An exact copy of the listing is required.

**Dataset**
•••

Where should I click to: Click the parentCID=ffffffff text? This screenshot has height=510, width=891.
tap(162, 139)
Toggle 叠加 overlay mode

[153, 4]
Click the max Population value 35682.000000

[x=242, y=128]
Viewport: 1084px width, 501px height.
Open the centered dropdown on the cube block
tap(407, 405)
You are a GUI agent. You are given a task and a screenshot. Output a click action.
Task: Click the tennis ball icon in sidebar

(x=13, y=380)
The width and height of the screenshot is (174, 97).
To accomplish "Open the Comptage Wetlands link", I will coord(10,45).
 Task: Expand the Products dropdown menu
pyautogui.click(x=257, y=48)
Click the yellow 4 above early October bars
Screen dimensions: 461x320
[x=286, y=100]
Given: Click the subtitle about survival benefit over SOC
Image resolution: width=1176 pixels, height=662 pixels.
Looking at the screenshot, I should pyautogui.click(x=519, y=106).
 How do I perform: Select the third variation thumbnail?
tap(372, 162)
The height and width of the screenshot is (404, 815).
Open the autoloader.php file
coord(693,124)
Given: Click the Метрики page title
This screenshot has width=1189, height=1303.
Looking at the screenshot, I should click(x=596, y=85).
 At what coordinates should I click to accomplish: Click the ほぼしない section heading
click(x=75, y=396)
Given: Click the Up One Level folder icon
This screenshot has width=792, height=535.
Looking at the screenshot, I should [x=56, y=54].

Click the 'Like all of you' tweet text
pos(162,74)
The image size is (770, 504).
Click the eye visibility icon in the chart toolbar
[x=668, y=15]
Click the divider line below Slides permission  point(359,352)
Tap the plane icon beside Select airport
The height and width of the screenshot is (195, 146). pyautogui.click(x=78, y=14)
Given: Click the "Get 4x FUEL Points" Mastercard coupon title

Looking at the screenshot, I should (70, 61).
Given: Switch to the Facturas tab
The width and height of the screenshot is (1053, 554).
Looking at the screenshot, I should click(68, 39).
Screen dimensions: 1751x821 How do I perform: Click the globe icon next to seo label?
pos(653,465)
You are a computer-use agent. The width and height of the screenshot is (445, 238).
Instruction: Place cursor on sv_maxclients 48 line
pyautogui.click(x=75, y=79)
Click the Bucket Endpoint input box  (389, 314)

•••

**Written solution**
Where should I click to: Click the parentCID=ffffffff text? This screenshot has height=510, width=891.
tap(162, 139)
Toggle 叠加 overlay mode

[153, 4]
Click the max Population value 35682.000000

[x=242, y=128]
Viewport: 1084px width, 501px height.
Open the centered dropdown on the cube block
tap(407, 405)
You are a GUI agent. You are given a task and a screenshot. Output a click action.
Task: Click the tennis ball icon in sidebar

(x=13, y=380)
The width and height of the screenshot is (174, 97).
To accomplish "Open the Comptage Wetlands link", I will coord(10,45).
 Task: Expand the Products dropdown menu
pyautogui.click(x=257, y=48)
Click the yellow 4 above early October bars
Screen dimensions: 461x320
[x=286, y=100]
Given: Click the subtitle about survival benefit over SOC
Image resolution: width=1176 pixels, height=662 pixels.
Looking at the screenshot, I should pyautogui.click(x=519, y=106).
 How do I perform: Select the third variation thumbnail?
tap(372, 162)
The height and width of the screenshot is (404, 815).
Open the autoloader.php file
coord(693,124)
Given: Click the Метрики page title
This screenshot has width=1189, height=1303.
Looking at the screenshot, I should click(x=596, y=85).
 At what coordinates should I click to accomplish: Click the ほぼしない section heading
click(x=75, y=396)
Given: Click the Up One Level folder icon
This screenshot has width=792, height=535.
Looking at the screenshot, I should [x=56, y=54].

Click the 'Like all of you' tweet text
pos(162,74)
The image size is (770, 504).
Click the eye visibility icon in the chart toolbar
[x=668, y=15]
Click the divider line below Slides permission  point(359,352)
Tap the plane icon beside Select airport
The height and width of the screenshot is (195, 146). pyautogui.click(x=78, y=14)
Given: Click the "Get 4x FUEL Points" Mastercard coupon title

Looking at the screenshot, I should (70, 61).
Given: Switch to the Facturas tab
The width and height of the screenshot is (1053, 554).
Looking at the screenshot, I should click(68, 39).
Screen dimensions: 1751x821 How do I perform: Click the globe icon next to seo label?
pos(653,465)
You are a computer-use agent. The width and height of the screenshot is (445, 238).
Instruction: Place cursor on sv_maxclients 48 line
pyautogui.click(x=75, y=79)
Click the Bucket Endpoint input box  (389, 314)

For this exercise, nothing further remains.